Mitch Winehouse, padre della defunta cantante Amy Winehouse, ha annunciato che l’anno prossimo avrà inizio un tour celebrativo nel quale, grazie ad un avanzato ologramma, sua figlia tornerà a cantare i suoi vecchi successi supportata da una band di musicisti vivi.
L’obbiettivo dichiarato di tale iniziativa, a quanto pare, è di usare quanto si ricaverà per i progetti dell’associazione “Amy Winehouse Foundation”, che aiuta ragazzi finiti in difficoltà e con gravi problemi legati alla droga, e che venne creata dopo la drammatica dipartita della cantante.
Ogni concerto dovrebbe avere una durata variabile, che va dai 75 minuti alle 2 ore, con la supervisione dei familiari, mentre la parte grafica vedrà all’opera la società Base, che si occupa di realizzare ologrammi musicali con la combinazione di video e di attori professionisti.
In passato, grazie all’utilizzo di super computer, in grado di generare immagini e proiezioni di altissima qualità, si è potuto riportare “alla vita” cantanti come Maria Callas, Michael Jackson, Tupac Shakur o Roy Orbison, dando prova di enormi capacità tecniche.
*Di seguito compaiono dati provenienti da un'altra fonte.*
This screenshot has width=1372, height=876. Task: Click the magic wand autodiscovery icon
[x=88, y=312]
Come molti cantanti prima di lei, Amy Winehouse ha bruciato rapidamente le tappe del successo, senza riuscire a trovare, nel frattempo, un qualcosa a cui aggrapparsi per non farsi travolgere da tutto ciò a cui porta la fama e la gloria improvvise.
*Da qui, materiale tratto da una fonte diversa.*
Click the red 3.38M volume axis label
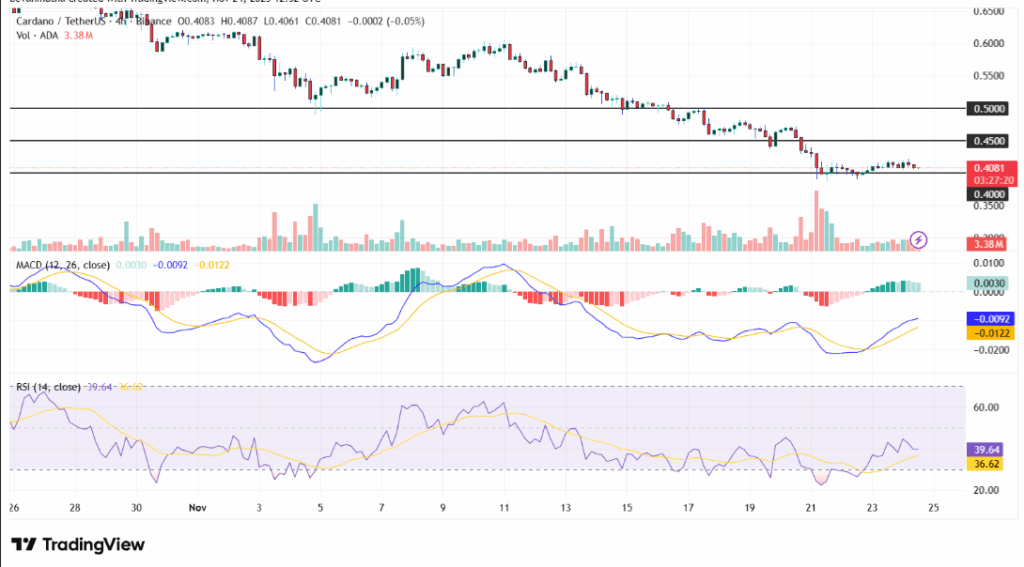Screen dimensions: 1024x567 (x=989, y=244)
La sua morte, a soli 27 anni per via dell’alcol – passando per la droga e i presunti problemi di anoressia – dimostrano fin troppo bene la sua fragilità interiore, e il suo cercare un conforto in una vita al massimo fatta di eccessi ne è una prova lampante.
A volte, quella che inizia come una semplice alterazione del comportamento può diventare una ricerca senza controllo del piacere tramite mezzi, sostanze o comportamenti che possono diventare patologici in chi si ritrova privo di autostima.
Forse aiutata in tempo, oggi sarebbe ancora viva, o avrebbe proseguito sulla via dell’autodistruzione?
È difficile poter avanzare una risposta.